Technical note

Designing a Review Queue for Revenue-Risk Support Messages

Support inboxes hide business risk in plain sight.

A customer opening a support request due to "the copy button is broken" isn't the same kind of problem as a paid customer saying "we paid the invoice but our account is locked." Both are support messages but only one suggests a possible billing or entitlement failure.

I built Revenue Risk Inbox to test a specific product question: what would a support queue look like if it separated low-priority messages from cases that might affect payment, access, renewal confidence or churn?

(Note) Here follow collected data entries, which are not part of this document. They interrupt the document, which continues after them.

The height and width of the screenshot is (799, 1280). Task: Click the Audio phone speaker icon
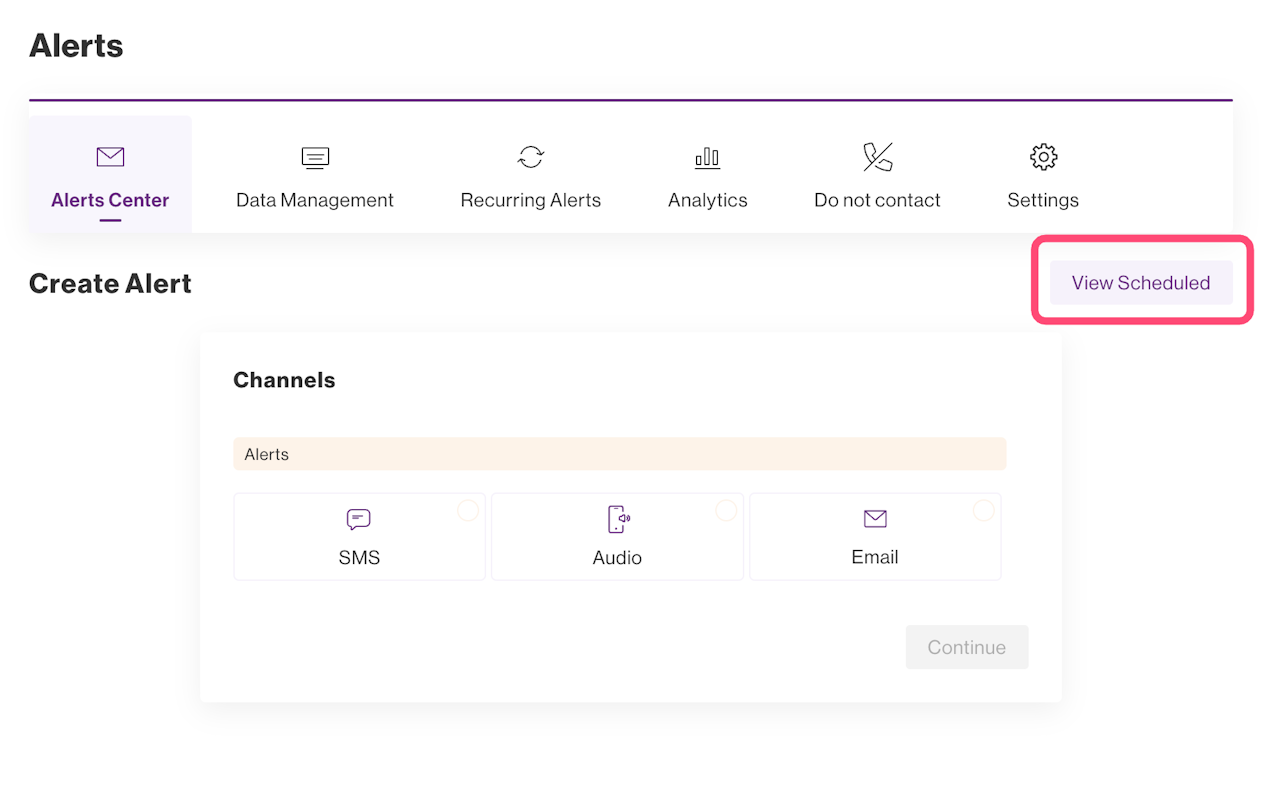[618, 519]
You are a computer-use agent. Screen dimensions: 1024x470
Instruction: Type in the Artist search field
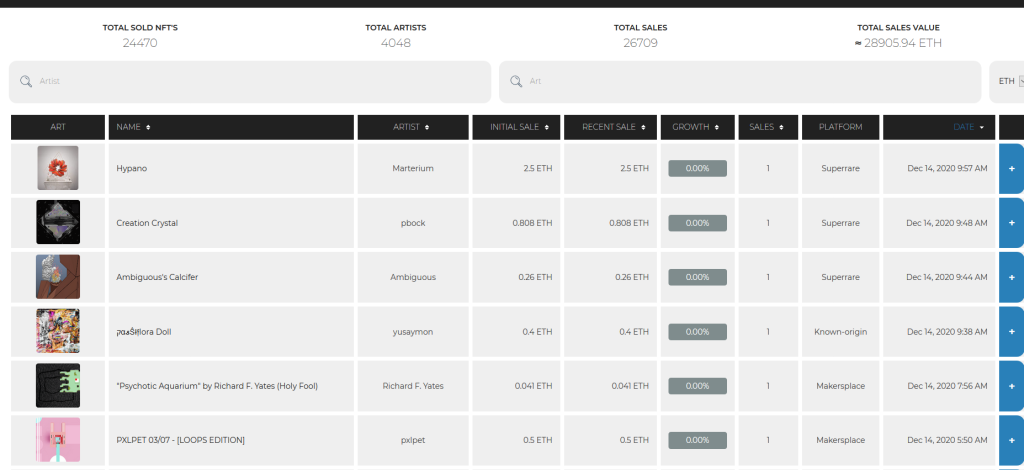tap(260, 81)
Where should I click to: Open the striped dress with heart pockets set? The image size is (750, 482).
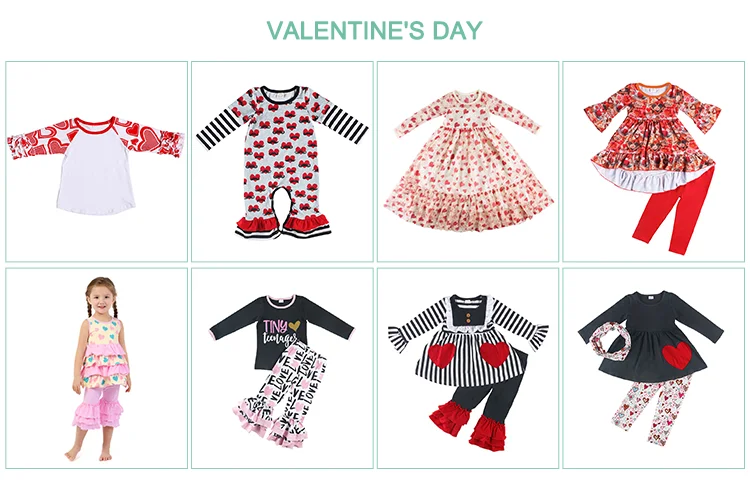coord(468,368)
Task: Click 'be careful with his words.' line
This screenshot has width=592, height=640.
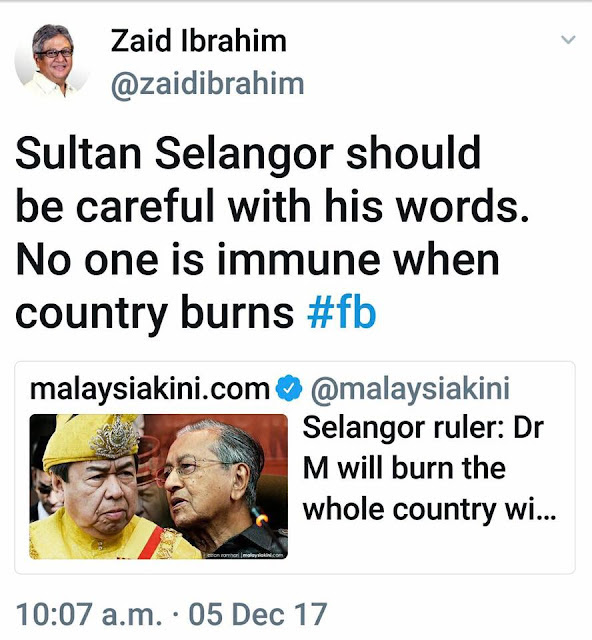Action: pos(272,206)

Revenue Risk Inbox showing analyzed support messages

The problem

A support inbox usually flattens different kinds of work into the same row pattern: subject, customer, company, received time.

That works until the inbox contains a mix of failed payments, paid accounts locked out of the product, invoice disputes, cancellation threats, product bugs and low-risk feedback.

Those messages shouldn't be reviewed with the same urgency or be automated blindly.

The main point wasn't whether AI can summarize the message. It was whether the interface can help a reviewer see which messages carry revenue risk, why the AI thinks so and where human review is still required.

Can the interface make revenue-risk support messages easier to detect without hiding the decision from the reviewer?

The workflow

Revenue Risk Inbox models a small support-ops workflow.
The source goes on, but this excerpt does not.